* [What you have to do]:
Rewrite the part of the entries that opens with the line containing "Image resolution: width=1366" and closes with the line containing "(242, 862).", keeping every line in full. Shift each coordinate given in the answers there up by 47 and leave everything else unchanged.

* [The records]:
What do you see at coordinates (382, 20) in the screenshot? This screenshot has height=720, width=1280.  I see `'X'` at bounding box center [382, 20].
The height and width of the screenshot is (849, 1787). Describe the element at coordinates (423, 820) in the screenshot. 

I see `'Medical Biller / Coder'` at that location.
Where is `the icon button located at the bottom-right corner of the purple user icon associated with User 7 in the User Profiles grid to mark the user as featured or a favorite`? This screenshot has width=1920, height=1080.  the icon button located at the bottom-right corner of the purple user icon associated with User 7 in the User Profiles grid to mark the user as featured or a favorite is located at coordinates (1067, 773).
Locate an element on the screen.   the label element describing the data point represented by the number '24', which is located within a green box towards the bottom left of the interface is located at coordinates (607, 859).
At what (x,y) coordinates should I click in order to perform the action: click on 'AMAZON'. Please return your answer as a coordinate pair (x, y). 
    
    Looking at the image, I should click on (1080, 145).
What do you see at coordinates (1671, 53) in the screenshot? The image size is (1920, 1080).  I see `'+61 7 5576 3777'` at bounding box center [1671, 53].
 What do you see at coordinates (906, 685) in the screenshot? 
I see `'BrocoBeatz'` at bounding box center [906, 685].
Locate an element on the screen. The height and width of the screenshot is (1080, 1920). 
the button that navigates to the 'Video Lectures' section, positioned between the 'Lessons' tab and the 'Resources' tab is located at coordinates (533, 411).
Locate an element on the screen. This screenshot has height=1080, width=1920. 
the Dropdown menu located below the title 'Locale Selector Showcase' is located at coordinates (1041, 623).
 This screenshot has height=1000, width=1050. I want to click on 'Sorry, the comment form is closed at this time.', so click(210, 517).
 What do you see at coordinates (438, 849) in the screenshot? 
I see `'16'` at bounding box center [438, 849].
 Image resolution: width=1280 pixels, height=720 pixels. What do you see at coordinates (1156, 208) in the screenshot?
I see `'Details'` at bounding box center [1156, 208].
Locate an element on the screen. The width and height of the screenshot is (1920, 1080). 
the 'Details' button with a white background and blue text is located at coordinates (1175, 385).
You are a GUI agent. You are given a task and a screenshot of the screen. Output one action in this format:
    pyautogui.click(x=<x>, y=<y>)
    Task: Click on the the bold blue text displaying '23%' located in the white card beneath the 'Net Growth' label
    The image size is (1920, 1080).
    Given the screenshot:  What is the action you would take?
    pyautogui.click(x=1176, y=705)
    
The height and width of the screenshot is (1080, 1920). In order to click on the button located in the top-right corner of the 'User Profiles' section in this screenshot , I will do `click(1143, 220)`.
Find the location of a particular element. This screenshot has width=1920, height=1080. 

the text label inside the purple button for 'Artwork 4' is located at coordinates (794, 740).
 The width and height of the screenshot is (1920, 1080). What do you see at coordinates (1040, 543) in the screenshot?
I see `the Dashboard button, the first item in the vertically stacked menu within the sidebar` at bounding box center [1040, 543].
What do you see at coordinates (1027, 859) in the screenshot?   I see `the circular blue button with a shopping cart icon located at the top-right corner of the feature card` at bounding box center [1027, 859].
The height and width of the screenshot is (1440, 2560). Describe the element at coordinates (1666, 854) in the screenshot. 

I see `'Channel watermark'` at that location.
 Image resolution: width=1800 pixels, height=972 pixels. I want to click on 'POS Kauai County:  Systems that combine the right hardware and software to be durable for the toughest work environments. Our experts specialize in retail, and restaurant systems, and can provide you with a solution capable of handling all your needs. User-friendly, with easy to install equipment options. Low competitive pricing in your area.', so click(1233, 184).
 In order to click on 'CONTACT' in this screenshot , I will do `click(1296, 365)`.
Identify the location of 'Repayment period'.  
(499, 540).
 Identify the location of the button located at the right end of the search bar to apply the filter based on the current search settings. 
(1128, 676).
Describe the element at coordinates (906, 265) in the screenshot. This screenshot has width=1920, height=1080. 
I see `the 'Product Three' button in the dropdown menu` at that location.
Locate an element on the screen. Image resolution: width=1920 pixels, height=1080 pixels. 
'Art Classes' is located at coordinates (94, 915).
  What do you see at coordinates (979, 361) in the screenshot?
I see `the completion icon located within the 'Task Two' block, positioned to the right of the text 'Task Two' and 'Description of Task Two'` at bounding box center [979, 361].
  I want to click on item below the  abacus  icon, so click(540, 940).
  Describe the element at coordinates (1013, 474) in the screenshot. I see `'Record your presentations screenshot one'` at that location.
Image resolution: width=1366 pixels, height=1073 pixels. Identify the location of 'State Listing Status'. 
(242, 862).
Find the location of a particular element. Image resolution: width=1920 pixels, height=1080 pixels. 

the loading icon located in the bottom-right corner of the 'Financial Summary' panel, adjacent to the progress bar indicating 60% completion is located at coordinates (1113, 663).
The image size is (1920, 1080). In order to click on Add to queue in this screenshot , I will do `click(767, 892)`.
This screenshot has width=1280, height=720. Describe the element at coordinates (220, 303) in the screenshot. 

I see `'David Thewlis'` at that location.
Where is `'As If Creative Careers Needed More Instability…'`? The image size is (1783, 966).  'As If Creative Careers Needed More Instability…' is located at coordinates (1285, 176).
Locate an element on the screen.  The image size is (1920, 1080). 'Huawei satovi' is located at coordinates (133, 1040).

* [Response to this task]:
Image resolution: width=1366 pixels, height=1073 pixels. Identify the location of 'State Listing Status'. 
(289, 909).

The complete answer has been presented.